An Update on the State of Viper

It’s been quite a while since I’ve written about the programming language I’m working on, Viper. I figure it’s about time for me to delve into the changes that have happened over the past year or so (especially in the last six months), so this post will serve as a brief overview of the current state of development!

Lexing

I previously wrote about how I implemented Viper’s lexer. Although there have been 320+ commits since that post, I have made relatively few changes to this portion of the language implementation, but I will highlight the main advancements.

Where before I had only seven classes of lexemes, I now have 18. These additional lexeme types are useful in expanding the capabilities of the grammar. I added special lexemic forms for various possible symbols, such as dedentation, some punctuation, and reserved words.

Otherwise, the lexing system is more or less the same as before. I have not implemented a maximal munch-style lexer as yet because I can’t decide if that’s the way I want to go (although it does seem to be the most popular method, so perhaps I ought to just for the sake of consistency).

Parsing

Parsing is where the vast majority of work has gone in the past half-year. Since my last writing, I completely rewrote my implementation of Might’s “Parsing With Derivatives”. Now it is correct, though somewhat incomplete as I did not implement memoization to compute the least fixed point. (Effectively, this means that I cannot write left-recursive grammars, I think.) However, I did extend PWD to have a couple extra convenience forms to make certain kinds of grammatical specifications easier to express. I will write more about this new PWD implementation in a future post.

I wrote a script which generates abstract syntax tree (AST) node classes from the grammar file. This took the better part of a week and is probably also deserving of its own blog post.

Instances of the AST classes are dynamically generated during parsing by the updated PWD implementation. (Specifically, they come up when an epsilon term is generated and parsed.) The end result of this is that a successful parse yields an AST on its own, with no extra information. (This is not particularly remarkable, but it is a good measure of how far my parsing system has come!)

Other

I made some other adjustments:

changed the format of the grammar file
implemented an “interactive mode” to help with tests
extended testing significantly
restructured the project

Future work

There is still work to be done. My parser now works correctly, but there are some things I would like to implement for it. Specifically, I would like to be able to provide good error messages (which is currently not an easy feat in PWD). I would also like to try to support non-deterministic parsing, meaning that all potential parses of a sentence would be returned. Lastly, I would like to try to suggest potential solutions for invalid parses to the user automatically.

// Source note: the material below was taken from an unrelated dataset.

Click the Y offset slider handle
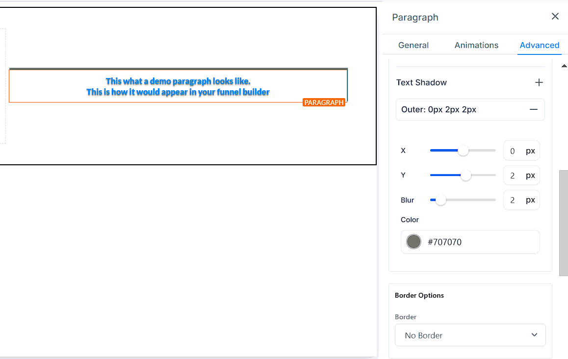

I also need to really solidify the syntax/semantics of the language in general. So far, I have been working with a relatively small grammar because it makes testing easier, but I need to expand the grammar to include the features I want to be able to support. (For example, I only recently added forms for if/else branches.) This will involve a lot of design, and I intend to discuss many of these decisions through future blog posts.

Once the syntax is somewhat more determined, I can start working on a simple interpreter. I want the interpreter to get going so I have something to play with to determine whether the language is headed in the right direction.

After the basic interpreter implementation, I will start on the type system. This should hopefully be fairly straightforward, since I am making the language statically typed and I am avoiding type inference (for now, at least). I may have to come up with something clever to simultaneously support OO-style inheritance and true algebraic data types at the same time.

I think after that all that will be left is refining the language. I doubt very much whether my first complete implementation will be quite what I want, so I expect to adjust it over time.

I may or may not eventually implement a true compiler. The original plan was to compile to Python, but I’m not sure that that’s really worth my time. I may try to compile to LLVM or something, but I haven’t really thought about it too much yet since that’s still so far away.